The Distiller’s Building itself had been unoccupied since a lease was first signed by the OPW in July 2022, though it had been subject to two rent-free periods ending in March of last year. File picture:
The Government spent more than €12m on the rental of unoccupied office space in Dublin during 2024.
The two buildings in question — the Distillers Building in Smithfield and Bishop’s Square in the south city centre — had both been either partially or entirely vacant for several years at that time, despite multi-million euro leases being in place.
The former lease, sanctioned by State property manager, the Office of Public Works (OPW), saw some €7.9m paid to the building’s landlord between May 2019 and May 2024 despite its intended tenant, the department of foreign affairs, not taking up occupancy “due to delays with fit-out works”.
A report by the Comptroller and Auditor General (C&AG) into the OPW’s administration of the State’s office portfolio found meanwhile that fit-out costs for the relevant three floors at Bishop’s Square incurred by the State eventually totalled €10.45m — some 45% more than initially sanctioned by the department of public expenditure in January 2019.

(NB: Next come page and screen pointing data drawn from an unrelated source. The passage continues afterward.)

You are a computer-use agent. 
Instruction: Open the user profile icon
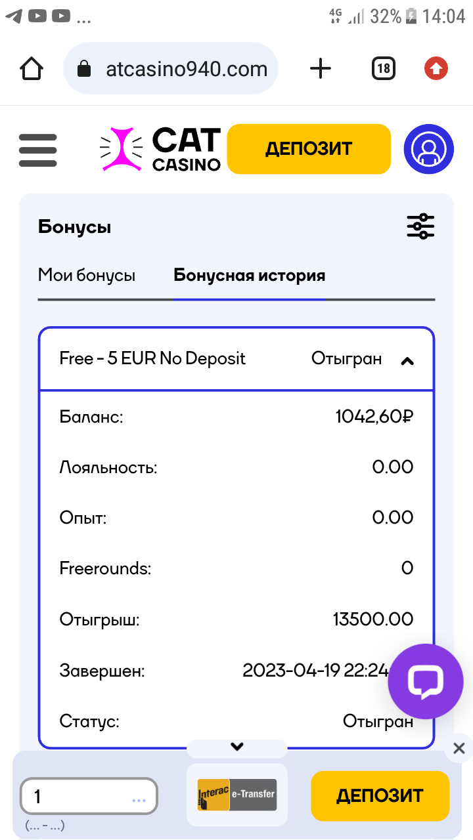(428, 150)
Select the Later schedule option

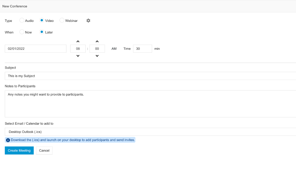coord(42,32)
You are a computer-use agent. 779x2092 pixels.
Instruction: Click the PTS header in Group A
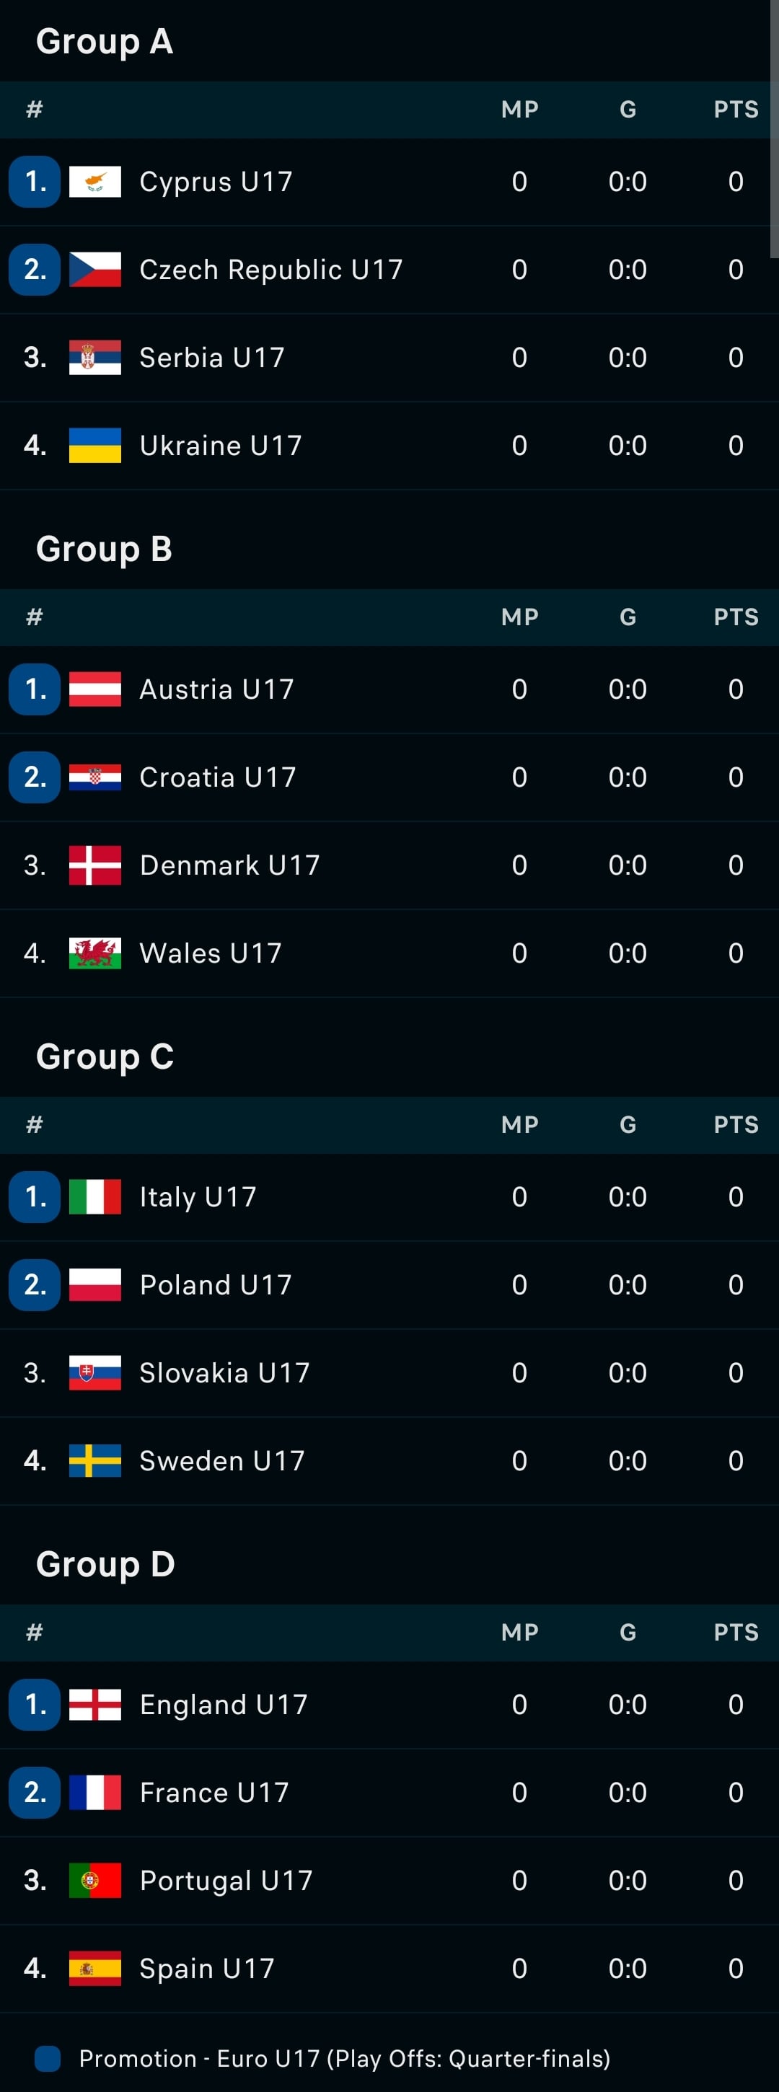(x=736, y=110)
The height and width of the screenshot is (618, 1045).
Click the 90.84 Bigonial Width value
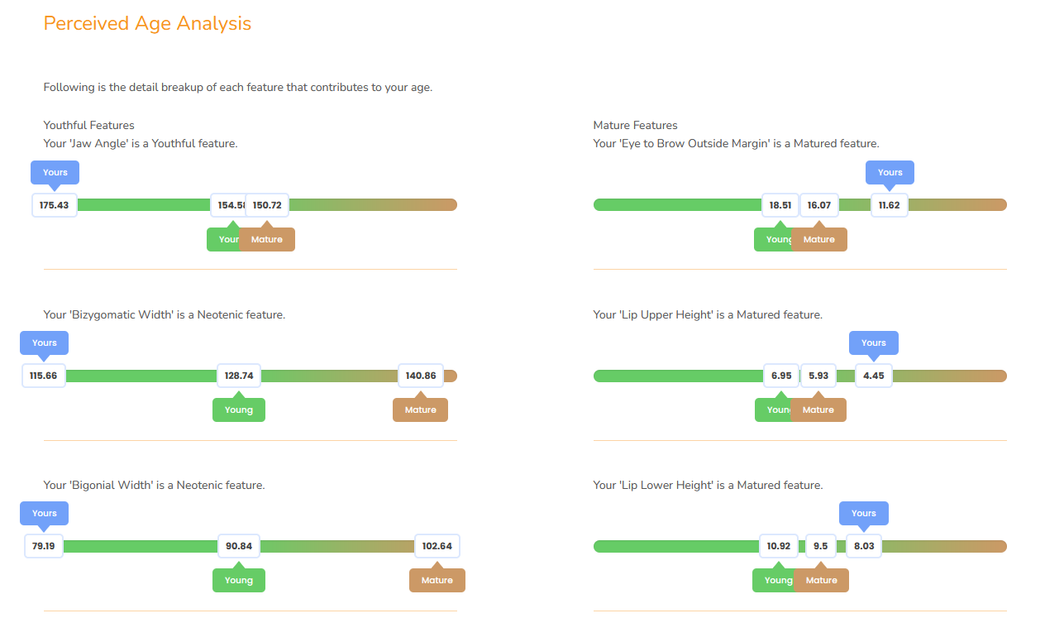tap(239, 546)
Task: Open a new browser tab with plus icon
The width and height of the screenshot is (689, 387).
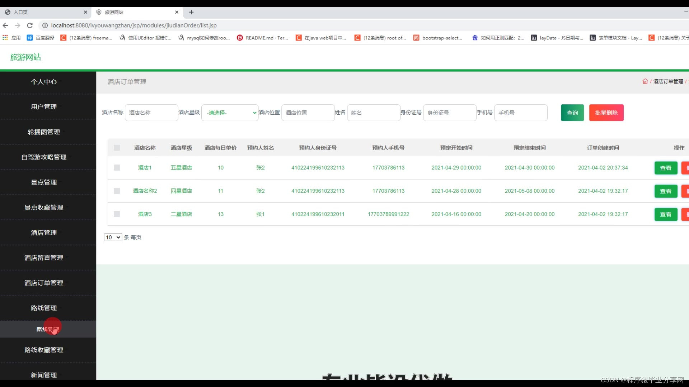Action: point(191,12)
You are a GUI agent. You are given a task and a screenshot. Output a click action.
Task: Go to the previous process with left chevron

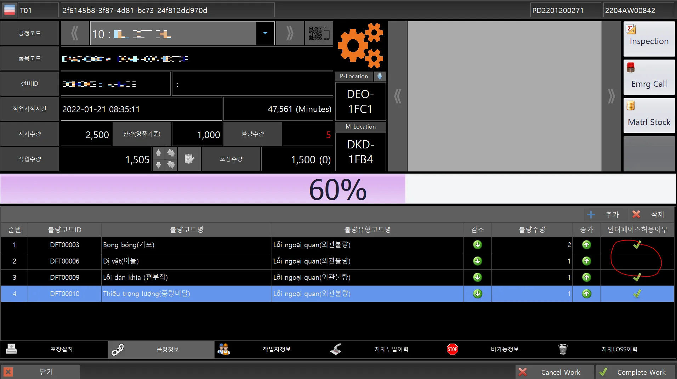[x=75, y=33]
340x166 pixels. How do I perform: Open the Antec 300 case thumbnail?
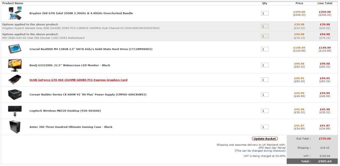tap(15, 127)
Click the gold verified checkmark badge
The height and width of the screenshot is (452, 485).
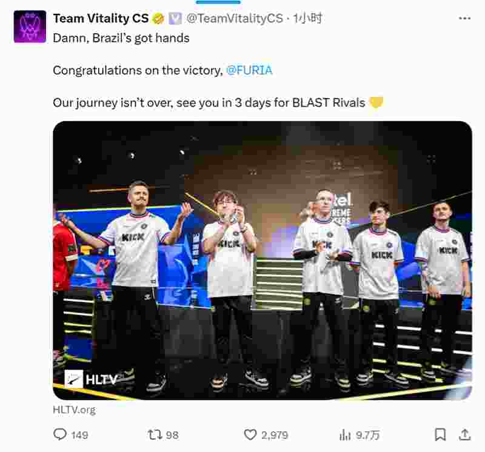point(158,19)
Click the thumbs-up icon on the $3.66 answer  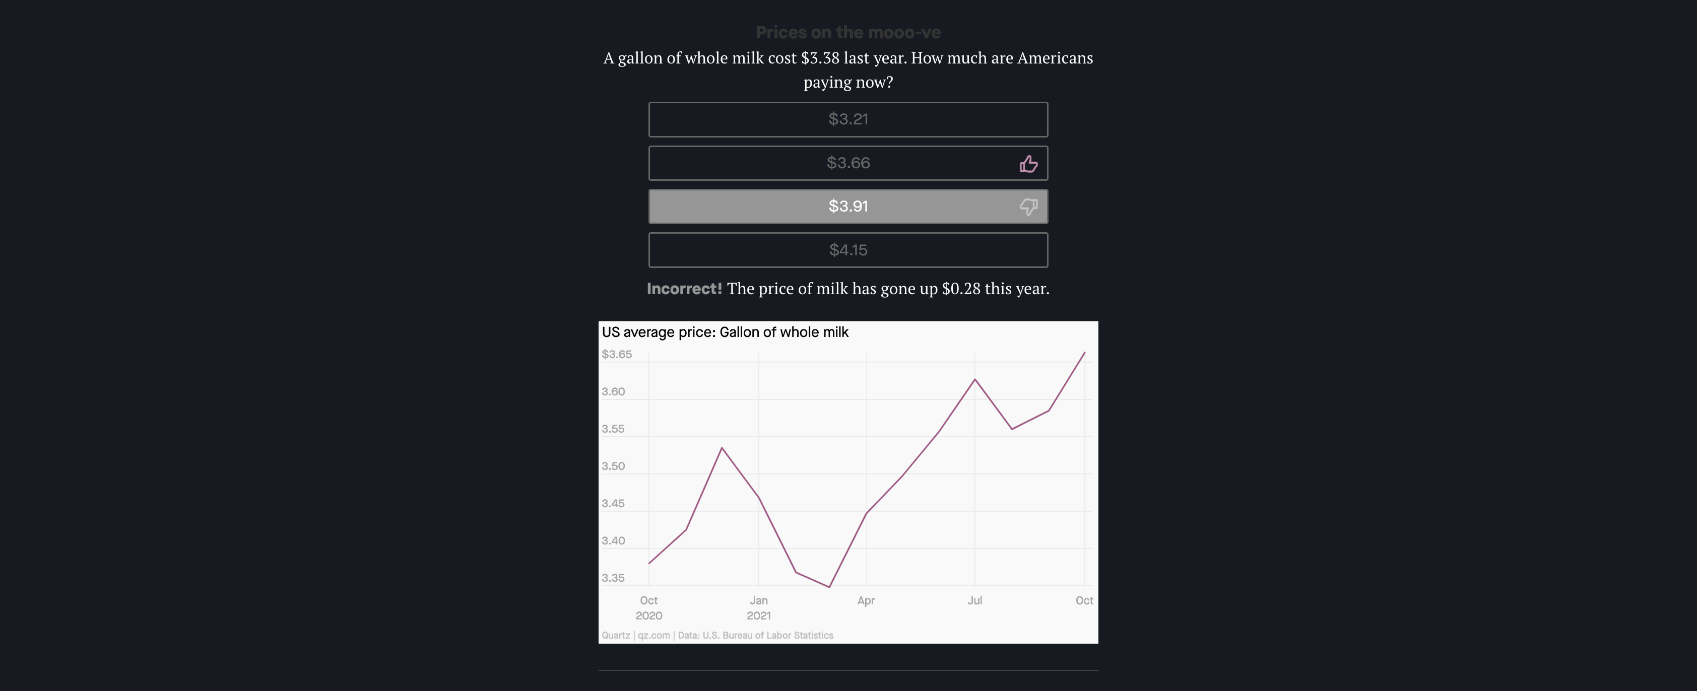pos(1028,163)
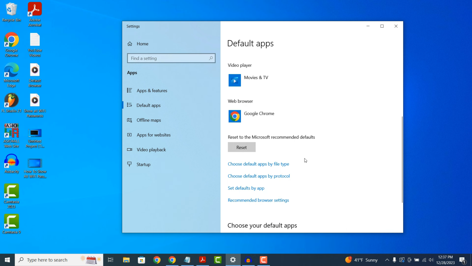Open the volume icon in system tray
Viewport: 472px width, 266px height.
coord(430,260)
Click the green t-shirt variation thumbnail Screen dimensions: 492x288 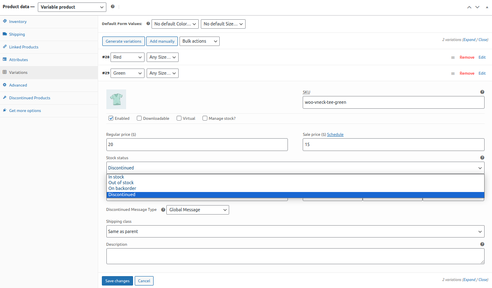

Both Bishop’s Square at €7.6m and the Distillers Building at €10m accounted for two of the top three costliest leases on the OPW’s books last year, with the highest — the department of health’s headquarters at Miesian Plaza — costing €10.9m over the 12 months in question.
The Distiller’s Building itself had been unoccupied since a lease was first signed by the OPW in July 2022, though it had been subject to two rent-free periods ending in March of last year.
That building is noted as being subject to fit-out until at least September of 2025, and will be “available for clients to occupy thereafter”.
The C&AG’s report noted that the OPW’s explanation for the delay in occupying the Distillers Building is that it had resulted from “complex design and construction issues”.
That building itself is the subject of the OPW’s highest total financial commitment for a single building across the lifetime of its lease — standing at €221m to be paid up to July of 2047 — out of a total commitment to leased office properties of €1.1bn at the end of 2024.
Paying large-scale leases for vacant properties is not a particularly new phenomenon regarding the OPW’s rental portfolio.
In September 2018 it emerged that just under €16m had been paid to rent Miesian Plaza over a period of 17 months while the building lay empty.
In terms of the OPW’s at times under-utilisation of its own building portfolio, the C&AG meanwhile recommended that the agency should going forward report publicly on the utilisation of those buildings by State bodies, with that reporting to commence in 2027.
The OPW informed that C&AG that it “operates in a dynamic environment which requires the ongoing reallocation of space to meet the accommodation needs of its clients”.
The agency has come in for sustained criticism in recent times over the level of value for money it has been achieving on taxpayer-funded projects.
Last year it emerged that the OPW spent €336,000 on the construction of a covered bike shelter on the grounds of Leinster House, and a further €1.3m on a new state-of-the-art security hut outside the department of finance on the same campus.